§ EXERCISE TEXT:

          1. Nigel

            ‘Most are blissfully unaware of the role played by Big Oil in nurturing and funding the global climate change movement.’

            Because it’s a lie? Most people know what Greenwashing is at this point. Though the rationale of an industry nurturing and funding a global movement calling for the compete destruction that that industry must take some strange twists and turns.

      1. Nigel

        People really don’t seem to get this. The refugee crisis as it currently stands is going to be nothing compared to the flood of humanity as the equator becomes uninhabitable, with the accompanying wars and instability. Regardless of whether borders are opened to them or not, they’re coming, and if pandemic-truthers think the vaccine passport is a Big Brother measure, but it’ll be kid’s stuff compared to the crackdown on human rights and liberites and the surveillance and loss of privacy that could come about from reactionary nationalist crackdowns on climate refugees.

  2. Rosette of Sirius

    Hottest I ever experienced was 47c in Chad with almost zero humidity. That was 15 years ago and I’m sure that now I’m 50 I’d probably have to be medi-vacced. It was scary hot and absolutely, perilously dangerous for a fellah with my complexion.

      1. ian-oG

        I’m a secret ginger so shush about it!

        My hair is so dark brown as to be almost black but when I grow a beard – mostly ginger. But I hate beards, too scratchy for me and now if grow one it looks almost dirty; ginger, dark brown/black and of course mainly grey now too! My wife said it looks like I tried to dye it and made a mess of it so clean shaven for me!

          1. ian-oG

            Well there you go, thanks Janet! Always wondered about that, no red hair in either of my parents families and there is no doubting my Dad, we are the spit of each other and my grandfather as well so never knew where it came from?

          2. Fergalito

            Interesting, I often wondered why my feasóg was peppered with black, brown, ginger, grey and white hairs though these days it’s mostly white/grey. For the same reasons as Ian I dislike a full beard. Too much of a pain in the hoop, itchy filthy things. Less maintenance in a weekly shave. Fascinating, I know.

            According to an article I read somewhere, sometime about something, considerably less than 10% of Irish people people have Celtic genes. There you go, apropos of nothing much in particular.

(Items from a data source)
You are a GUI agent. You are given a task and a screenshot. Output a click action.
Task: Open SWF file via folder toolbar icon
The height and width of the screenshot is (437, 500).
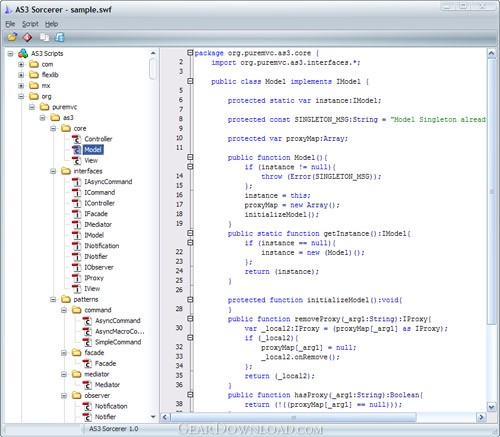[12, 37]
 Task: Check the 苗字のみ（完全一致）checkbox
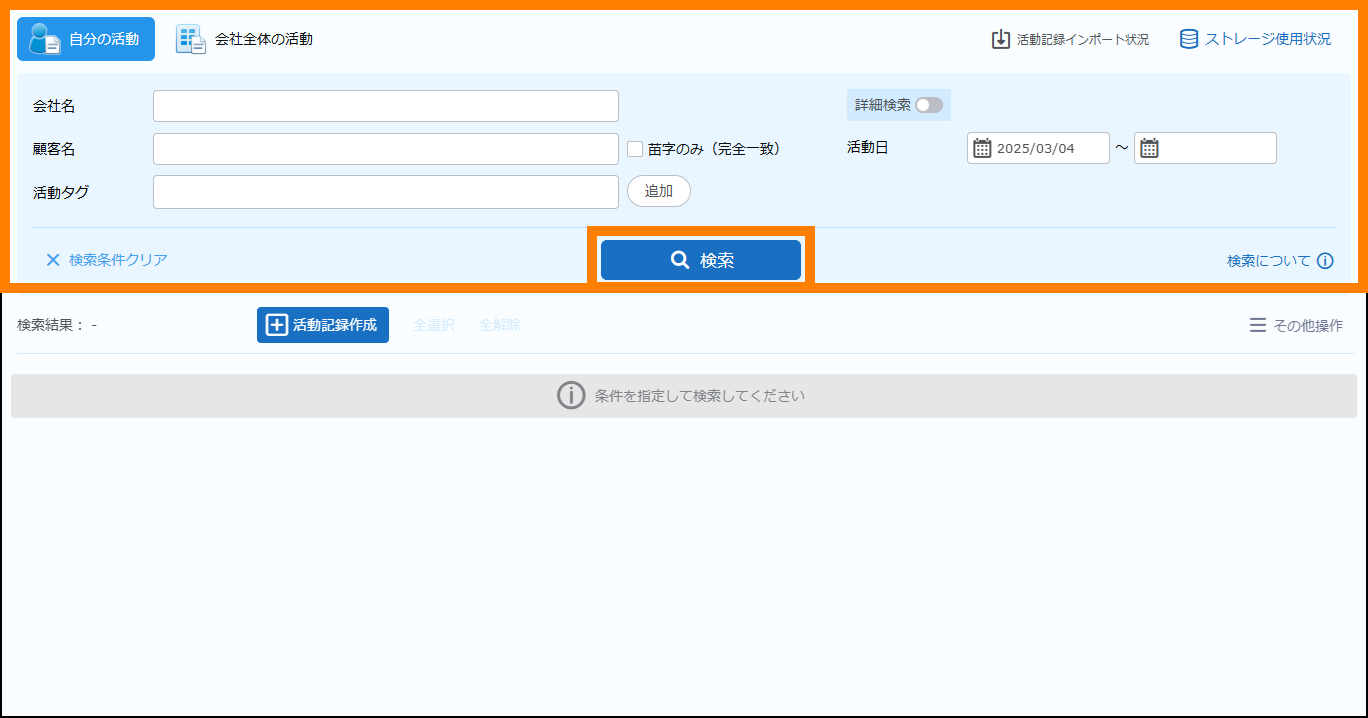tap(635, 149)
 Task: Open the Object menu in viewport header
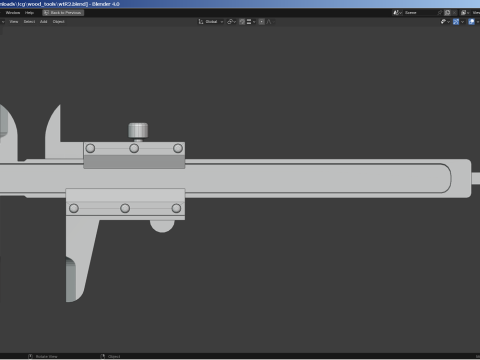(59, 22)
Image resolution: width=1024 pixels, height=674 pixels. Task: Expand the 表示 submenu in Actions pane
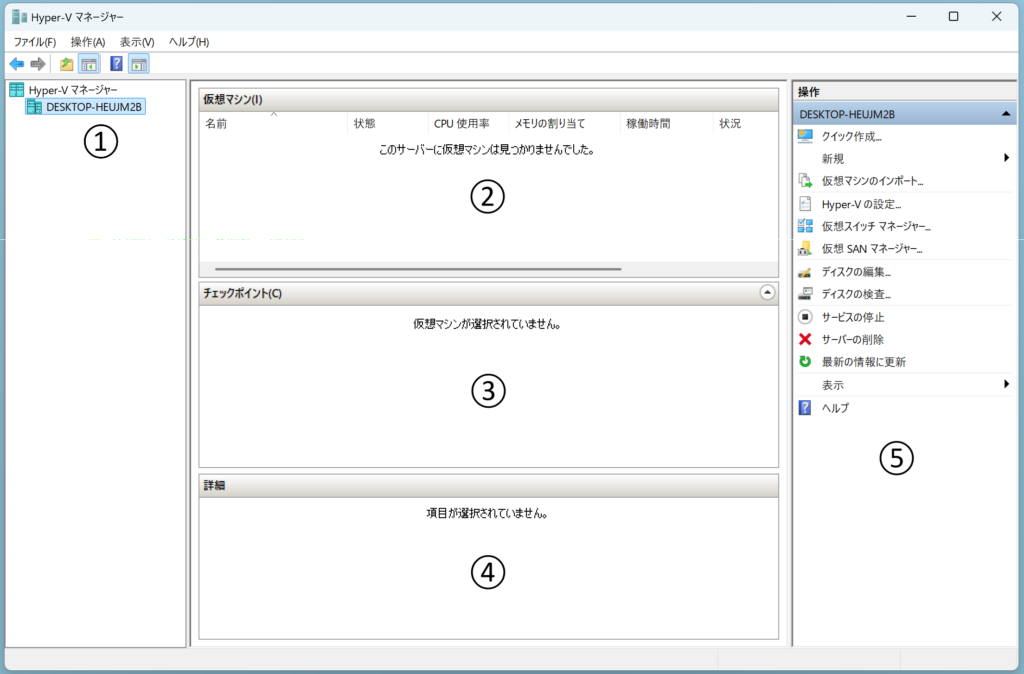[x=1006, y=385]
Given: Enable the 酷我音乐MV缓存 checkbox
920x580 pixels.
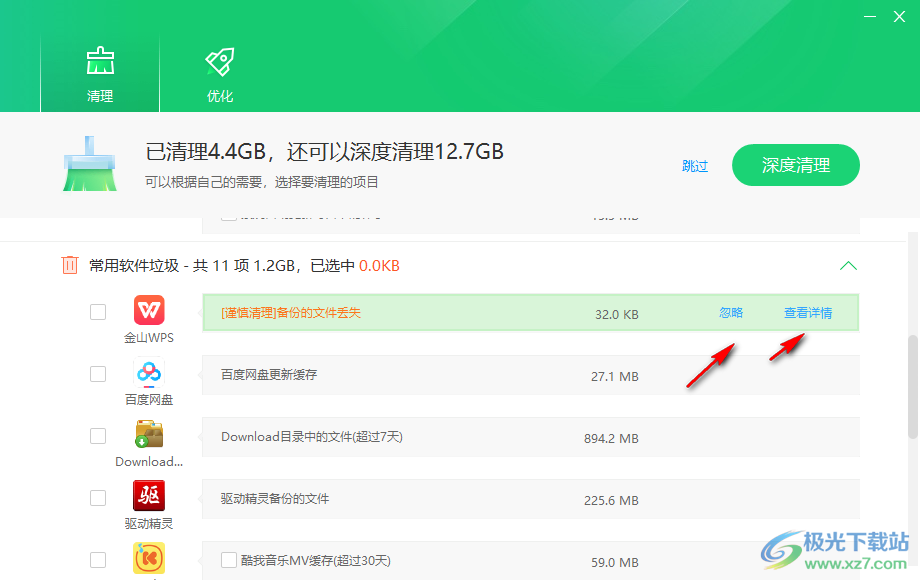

§ REQUIRED WORK:
**a)** Check each statement against the comment thread and answer yes or no, quoting the words from the thread that decide it. (i) Rosette of Sirius experienced 47c in Chad with high humidity. (ii) ian-oG's wife said his beard looked as if he had tried to dye it and made a mess of it. (iii) Fergalito dislikes a full beard.
**b)** Return the portion of the comment thread between "I’m a secret" and "shaven for me!", inclusive, copied exactly.

§ SOLUTIONS BY TASK:
**a)**
(i) No: "Hottest I ever experienced was 47c in Chad with almost zero humidity."
(ii) Yes: "My wife said it looks like I tried to dye it and made a mess of it"
(iii) Yes: "For the same reasons as Ian I dislike a full beard."

**b)**
I’m a secret ginger so shush about it!

        My hair is so dark brown as to be almost black but when I grow a beard – mostly ginger. But I hate beards, too scratchy for me and now if grow one it looks almost dirty; ginger, dark brown/black and of course mainly grey now too! My wife said it looks like I tried to dye it and made a mess of it so clean shaven for me!